Given task 1 → In the mailing list message about finding disk space consumers, how much space is in use on the /usr filesystem?
Given task 2 → In the mailing list message about finding disk space consumers, reproduce the part that opens with the words containing "Skip site navigation" and closes with "on the system?", switching "disk space" to "storage".
Given task 3 → Pick up the mailing list message about finding disk space consumers from its last line and continue it.

Document excerpt →
Skip site navigation (1)Skip section navigation (2)
Date:      Wed, 9 Jan 2002 01:14:04 +0200
From:      Giorgos Keramidas <keramida@ceid.upatras.gr>
To:        Anthony Atkielski <anthony@atkielski.com>
Cc:        questions@freebsd.org
Subject:   Re: How do I find major consumers of disk space on the system?
Message-ID:  <20020108231404.GA77687@hades.hell.gr>
In-Reply-To: <008301c17af1$910f4a90$0a00000a@atkielski.com>
References:  <008301c17af1$910f4a90$0a00000a@atkielski.com>

next in thread | previous in thread | raw e-mail | index | archive | help
On 2001-12-02 06:24:01, Anthony Atkielski wrote:
> I see that there are lots of commands that tell me various things about the
> filesystems I have mounted and what is on them, but what is the best command or
> commands to use in order to locate the parts of the file hierarchy that are
> taking up the most disk space?  For example, I have 1.3 GB in use on the /usr
> filesystem; how can I find out which directories are using the most space
> (mainly with an eye to deleting stuff that doesn't really need to be there)?

Record excerpts →
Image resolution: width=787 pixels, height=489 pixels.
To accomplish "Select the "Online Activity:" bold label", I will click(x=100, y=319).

--

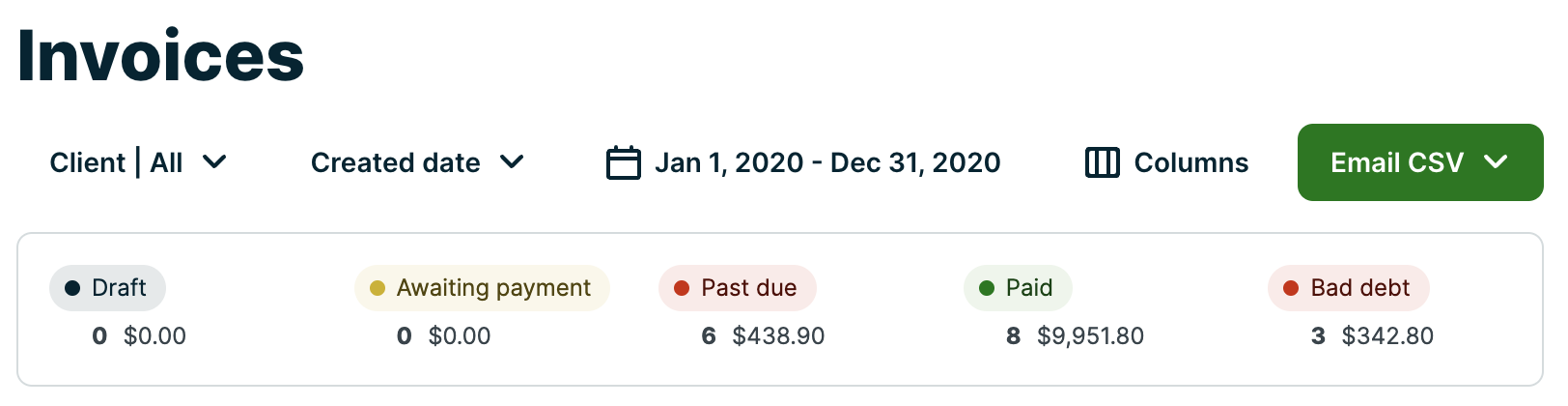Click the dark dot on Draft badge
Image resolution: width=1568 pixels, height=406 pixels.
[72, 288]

Expected output 1 → 1.3 GB

Expected output 2 →
Skip site navigation (1)Skip section navigation (2)
Date:      Wed, 9 Jan 2002 01:14:04 +0200
From:      Giorgos Keramidas <keramida@ceid.upatras.gr>
To:        Anthony Atkielski <anthony@atkielski.com>
Cc:        questions@freebsd.org
Subject:   Re: How do I find major consumers of storage on the system?

Expected output 3 →
Since nobody else seems to have replied (or I missed the reply),
here's a hint:

	# du -sk bin lib
	11586   bin
	39664   lib

With du(1) and the -s option (only print the sum, and not every
subdirectory), you can use the following commands to find where under
/usr your space has gone.

	# cd /usr
	# du -sk *

This will show only the first level of /usr subdirs.  If you want to
see second level directories too, you can use either:

	# cd /usr
	# du -sk * */* | sort

or do other combinations of du/find/grep/sort like for example:

	# echo * */* | xargs file | grep 'directory$' | sed -e 's/:.*$//' | xargs du -sk | sort | more

(Note: This might take a while to finish.)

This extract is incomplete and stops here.